Berkurangnya cadangan mata uang asing telah membuat negara pulau berpenduduk 22 juta orang itu tidak mampu membayar impor bahan bakar, makanan, dan obat-obatan, yang mengakibatkan protes sehari-hari yang kadang-kadang berubah menjadi kekerasan.

Pada hari Minggu, kelompok-kelompok oposisi menyelesaikan pawai selama seminggu dari pusat kota Kandy, dengan ribuan pendukung turun di Lapangan Kemerdekaan Kolombo.

Banyak yang membawa bendera Sri Lanka dan mengenakan ikat kepala dengan kata-kata "Gota Go Home," salah satu seruan utama konflik.

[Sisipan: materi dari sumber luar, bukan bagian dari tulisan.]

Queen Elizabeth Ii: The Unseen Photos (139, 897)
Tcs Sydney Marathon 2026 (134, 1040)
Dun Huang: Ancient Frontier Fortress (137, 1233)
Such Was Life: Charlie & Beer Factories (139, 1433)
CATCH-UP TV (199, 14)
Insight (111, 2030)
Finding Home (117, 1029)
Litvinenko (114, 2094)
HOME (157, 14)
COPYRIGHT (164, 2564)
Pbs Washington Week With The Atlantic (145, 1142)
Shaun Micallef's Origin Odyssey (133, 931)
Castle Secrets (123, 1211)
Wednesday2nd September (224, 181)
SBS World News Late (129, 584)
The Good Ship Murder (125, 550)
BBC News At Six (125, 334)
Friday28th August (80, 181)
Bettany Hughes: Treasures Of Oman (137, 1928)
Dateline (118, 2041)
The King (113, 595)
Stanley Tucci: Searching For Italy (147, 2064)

"Begitu banyak orang menderita karena biaya bahan bakar dan makanan. Ada antrian untuk semuanya," kata Sunil Shantha, seorang dosen universitas berusia 58 tahun yang mengatakan dia memilih Rajapaksa pada pemilihan presiden terakhir pada 2019.

"Gotabaya adalah presiden yang gagal."

Rajapaksa dibanting oleh pengunduran diri besar dari kabinetnya awal bulan ini, dan dia sekarang menghadapi mosi tidak percaya dalam kabinetnya yang disusun kembali akhir pekan ini.

Baik dia dan kakak laki-lakinya, Perdana Menteri Mahinda Rajapaksa, telah menolak untuk mengundurkan diri, alih-alih mendorong pemerintah persatuan yang dipimpin oleh presiden, yang ditolak oleh oposisi.

Dalam sebuah tweet pada hari Minggu, Rajapaksa mengatakan, "Saya sekali lagi meminta semua pemimpin partai politik di (Sri Lanka) untuk mencapai kesepakatan atas nama rakyat."

"Ini adalah tujuan jujur saya untuk menarik orang-orang untuk bekerja sama untuk mendorong perjuangan pro-rakyat, terlepas dari perbedaan partai."